TRECHO:

==================================================

Para o jornalista Elio Gaspari, o mundo só começou a encarar o Holocausto a partir dos anos 1960, com o julgamento público de Adolf Eichmann em Israel. De fato, a captura do oficial nazista em Buenos Aires por um comando israelense, seu transporte clandestino para Tel Aviv e as audiências na Suprema Corte em Jerusalém renderam milhares de reportagens, centenas de livros e ensaios, questionamentos políticos, filmes e documentários.
Entretanto, essa revelação histórica – a do mais brutal massacre institucional de cidadãos promovido por um governo em solo europeu – poderia ter sido antecipada e exibida ao mundo 15 anos antes, ainda em 1945, caso as autoridades britânicas e americanas não tivessem arquivado em uma repartição pública militar os cinco cilindros de filme que registraram em tempo real o horror dos campos de concentração alemães.
Uma decisão jamais discutida, em qualquer tempo, pelos meios de comunicação, pesquisadores, intelectuais e organizações sociais a quem caberia, ao menos, uma palavra de indignação diante do ocorrido.

==================================================

SEÇÃO DE DADOS:

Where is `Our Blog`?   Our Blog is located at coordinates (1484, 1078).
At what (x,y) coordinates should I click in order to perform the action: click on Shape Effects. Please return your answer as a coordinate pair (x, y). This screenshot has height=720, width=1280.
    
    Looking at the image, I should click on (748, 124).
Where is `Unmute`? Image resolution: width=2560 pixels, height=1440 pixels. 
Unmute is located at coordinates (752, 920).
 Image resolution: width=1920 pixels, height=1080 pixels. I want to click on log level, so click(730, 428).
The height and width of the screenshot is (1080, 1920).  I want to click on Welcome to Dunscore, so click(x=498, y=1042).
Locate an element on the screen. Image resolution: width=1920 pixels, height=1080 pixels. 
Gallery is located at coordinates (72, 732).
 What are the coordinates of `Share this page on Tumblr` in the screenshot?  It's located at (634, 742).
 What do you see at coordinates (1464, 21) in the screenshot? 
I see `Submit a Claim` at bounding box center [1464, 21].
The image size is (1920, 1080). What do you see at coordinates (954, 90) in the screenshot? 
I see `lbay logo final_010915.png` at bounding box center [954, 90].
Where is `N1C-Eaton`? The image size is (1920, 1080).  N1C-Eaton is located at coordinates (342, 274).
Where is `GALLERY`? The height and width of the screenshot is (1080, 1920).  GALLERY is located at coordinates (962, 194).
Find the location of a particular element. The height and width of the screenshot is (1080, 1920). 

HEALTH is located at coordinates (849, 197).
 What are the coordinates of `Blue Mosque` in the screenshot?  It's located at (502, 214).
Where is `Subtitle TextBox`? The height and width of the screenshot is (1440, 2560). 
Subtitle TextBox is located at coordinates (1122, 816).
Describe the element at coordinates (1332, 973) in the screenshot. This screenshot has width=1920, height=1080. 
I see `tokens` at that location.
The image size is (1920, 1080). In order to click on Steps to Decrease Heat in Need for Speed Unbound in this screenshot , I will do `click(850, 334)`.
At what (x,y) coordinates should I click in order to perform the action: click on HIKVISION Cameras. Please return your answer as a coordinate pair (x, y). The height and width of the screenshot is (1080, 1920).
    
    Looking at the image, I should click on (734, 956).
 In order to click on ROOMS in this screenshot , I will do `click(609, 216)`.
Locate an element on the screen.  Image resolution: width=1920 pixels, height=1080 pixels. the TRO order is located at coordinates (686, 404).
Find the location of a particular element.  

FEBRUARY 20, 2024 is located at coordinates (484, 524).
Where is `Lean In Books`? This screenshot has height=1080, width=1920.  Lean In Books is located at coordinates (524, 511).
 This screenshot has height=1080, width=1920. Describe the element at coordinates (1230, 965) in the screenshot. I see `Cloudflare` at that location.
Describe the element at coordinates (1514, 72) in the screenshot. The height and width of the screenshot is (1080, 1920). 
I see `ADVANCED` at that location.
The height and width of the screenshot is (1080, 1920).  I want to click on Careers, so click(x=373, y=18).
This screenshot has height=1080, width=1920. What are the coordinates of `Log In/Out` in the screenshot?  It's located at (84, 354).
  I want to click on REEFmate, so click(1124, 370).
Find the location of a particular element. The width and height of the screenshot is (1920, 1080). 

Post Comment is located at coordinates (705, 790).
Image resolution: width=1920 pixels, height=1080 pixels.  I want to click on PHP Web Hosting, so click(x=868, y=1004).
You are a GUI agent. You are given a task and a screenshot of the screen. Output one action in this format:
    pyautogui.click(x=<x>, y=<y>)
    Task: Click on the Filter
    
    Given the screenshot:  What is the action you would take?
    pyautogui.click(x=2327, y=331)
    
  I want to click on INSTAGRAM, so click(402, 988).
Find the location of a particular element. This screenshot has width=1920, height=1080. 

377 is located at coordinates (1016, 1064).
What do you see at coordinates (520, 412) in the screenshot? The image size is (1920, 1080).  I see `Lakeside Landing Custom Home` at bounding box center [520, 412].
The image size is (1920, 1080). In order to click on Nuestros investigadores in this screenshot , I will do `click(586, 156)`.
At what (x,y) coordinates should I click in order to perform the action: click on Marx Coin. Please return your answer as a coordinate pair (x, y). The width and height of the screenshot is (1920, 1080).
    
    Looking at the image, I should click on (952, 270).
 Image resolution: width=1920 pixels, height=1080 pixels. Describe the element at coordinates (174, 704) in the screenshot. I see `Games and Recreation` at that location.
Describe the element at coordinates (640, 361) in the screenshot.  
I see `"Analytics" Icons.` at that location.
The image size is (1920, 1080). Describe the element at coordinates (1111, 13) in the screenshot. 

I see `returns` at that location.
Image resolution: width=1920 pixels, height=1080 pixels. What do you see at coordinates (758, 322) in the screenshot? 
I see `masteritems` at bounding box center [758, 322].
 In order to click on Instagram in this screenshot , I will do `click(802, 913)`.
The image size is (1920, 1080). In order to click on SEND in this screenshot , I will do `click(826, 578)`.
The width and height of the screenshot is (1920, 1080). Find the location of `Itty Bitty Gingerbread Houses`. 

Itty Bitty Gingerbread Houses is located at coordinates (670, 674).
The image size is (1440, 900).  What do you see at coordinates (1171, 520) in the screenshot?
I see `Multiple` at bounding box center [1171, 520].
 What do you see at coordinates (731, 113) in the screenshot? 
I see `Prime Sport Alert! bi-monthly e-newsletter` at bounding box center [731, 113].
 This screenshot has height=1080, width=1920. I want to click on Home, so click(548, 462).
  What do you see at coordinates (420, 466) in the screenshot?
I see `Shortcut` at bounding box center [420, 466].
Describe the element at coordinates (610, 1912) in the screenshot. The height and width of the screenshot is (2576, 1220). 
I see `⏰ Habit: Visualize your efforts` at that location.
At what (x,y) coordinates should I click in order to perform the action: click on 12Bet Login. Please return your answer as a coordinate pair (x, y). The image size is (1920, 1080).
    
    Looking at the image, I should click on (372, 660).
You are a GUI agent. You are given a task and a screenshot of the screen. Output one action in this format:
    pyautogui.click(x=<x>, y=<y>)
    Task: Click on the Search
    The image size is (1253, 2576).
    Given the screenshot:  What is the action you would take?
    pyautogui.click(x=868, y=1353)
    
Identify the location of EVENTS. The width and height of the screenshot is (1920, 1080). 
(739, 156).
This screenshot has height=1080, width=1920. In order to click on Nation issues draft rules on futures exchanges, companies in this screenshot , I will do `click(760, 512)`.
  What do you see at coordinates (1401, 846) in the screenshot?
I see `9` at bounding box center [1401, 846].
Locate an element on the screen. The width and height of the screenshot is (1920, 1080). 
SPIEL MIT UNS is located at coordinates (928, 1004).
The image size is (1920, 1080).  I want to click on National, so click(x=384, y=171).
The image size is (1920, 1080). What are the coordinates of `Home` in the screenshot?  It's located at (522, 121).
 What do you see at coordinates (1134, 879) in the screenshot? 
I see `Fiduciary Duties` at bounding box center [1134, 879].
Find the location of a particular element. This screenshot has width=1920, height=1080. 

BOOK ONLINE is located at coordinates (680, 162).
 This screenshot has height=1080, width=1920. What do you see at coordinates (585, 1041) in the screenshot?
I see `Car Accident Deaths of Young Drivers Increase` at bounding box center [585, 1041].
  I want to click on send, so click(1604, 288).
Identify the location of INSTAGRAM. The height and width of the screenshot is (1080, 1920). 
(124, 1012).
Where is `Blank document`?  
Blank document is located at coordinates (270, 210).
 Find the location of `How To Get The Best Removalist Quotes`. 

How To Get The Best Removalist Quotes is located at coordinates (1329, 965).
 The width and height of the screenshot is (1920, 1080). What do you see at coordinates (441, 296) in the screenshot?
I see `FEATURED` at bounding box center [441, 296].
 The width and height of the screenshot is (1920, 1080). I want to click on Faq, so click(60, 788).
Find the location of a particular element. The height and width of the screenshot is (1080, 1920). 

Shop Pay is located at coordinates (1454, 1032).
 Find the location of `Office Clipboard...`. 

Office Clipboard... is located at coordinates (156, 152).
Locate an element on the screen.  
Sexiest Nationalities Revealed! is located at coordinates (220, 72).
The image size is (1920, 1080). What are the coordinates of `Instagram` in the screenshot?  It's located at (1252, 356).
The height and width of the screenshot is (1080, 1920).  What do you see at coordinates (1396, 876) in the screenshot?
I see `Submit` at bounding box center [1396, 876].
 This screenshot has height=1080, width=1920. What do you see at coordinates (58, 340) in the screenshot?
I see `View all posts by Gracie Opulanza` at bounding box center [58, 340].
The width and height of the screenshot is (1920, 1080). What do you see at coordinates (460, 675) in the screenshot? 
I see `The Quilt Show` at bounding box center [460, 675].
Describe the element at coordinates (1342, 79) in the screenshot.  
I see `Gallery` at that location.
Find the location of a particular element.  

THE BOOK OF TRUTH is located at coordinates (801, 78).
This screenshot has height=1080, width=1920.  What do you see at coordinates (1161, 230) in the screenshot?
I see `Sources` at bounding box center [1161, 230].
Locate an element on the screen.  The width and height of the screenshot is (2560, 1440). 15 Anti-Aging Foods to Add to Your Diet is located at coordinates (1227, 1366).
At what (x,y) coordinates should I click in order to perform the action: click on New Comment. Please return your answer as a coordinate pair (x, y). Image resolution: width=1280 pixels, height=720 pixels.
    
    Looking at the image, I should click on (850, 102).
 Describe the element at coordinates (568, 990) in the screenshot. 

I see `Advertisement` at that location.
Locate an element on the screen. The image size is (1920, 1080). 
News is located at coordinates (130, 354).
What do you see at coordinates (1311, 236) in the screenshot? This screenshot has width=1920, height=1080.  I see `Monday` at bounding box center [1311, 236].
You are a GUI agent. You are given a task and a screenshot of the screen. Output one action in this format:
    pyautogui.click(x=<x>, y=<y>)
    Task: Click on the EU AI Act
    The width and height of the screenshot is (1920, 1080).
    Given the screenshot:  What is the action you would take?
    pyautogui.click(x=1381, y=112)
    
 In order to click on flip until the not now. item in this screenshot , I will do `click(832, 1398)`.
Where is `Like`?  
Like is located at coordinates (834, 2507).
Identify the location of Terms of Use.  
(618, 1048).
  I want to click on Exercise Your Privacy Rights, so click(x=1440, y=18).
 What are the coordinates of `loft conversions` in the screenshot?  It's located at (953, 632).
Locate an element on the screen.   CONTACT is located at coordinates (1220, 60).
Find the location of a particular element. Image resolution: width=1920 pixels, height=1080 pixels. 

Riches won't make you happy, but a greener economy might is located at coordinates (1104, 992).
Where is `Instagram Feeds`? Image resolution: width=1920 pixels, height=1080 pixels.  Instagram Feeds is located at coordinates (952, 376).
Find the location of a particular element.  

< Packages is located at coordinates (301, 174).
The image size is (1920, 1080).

==================================================

OBJETIVO:
Responda, por favor, às perguntas a seguir com base no trecho.
1. Em que cidade o oficial nazista Adolf Eichmann foi capturado?
2. Quantos cilindros de filme as autoridades britânicas e americanas arquivaram?
3. Em que ano a revelação do massacre poderia ter sido exibida ao mundo?

RESPOSTA DO EXERCÍCIO:
1. Em Buenos Aires.
2. Cinco.
3. Em 1945.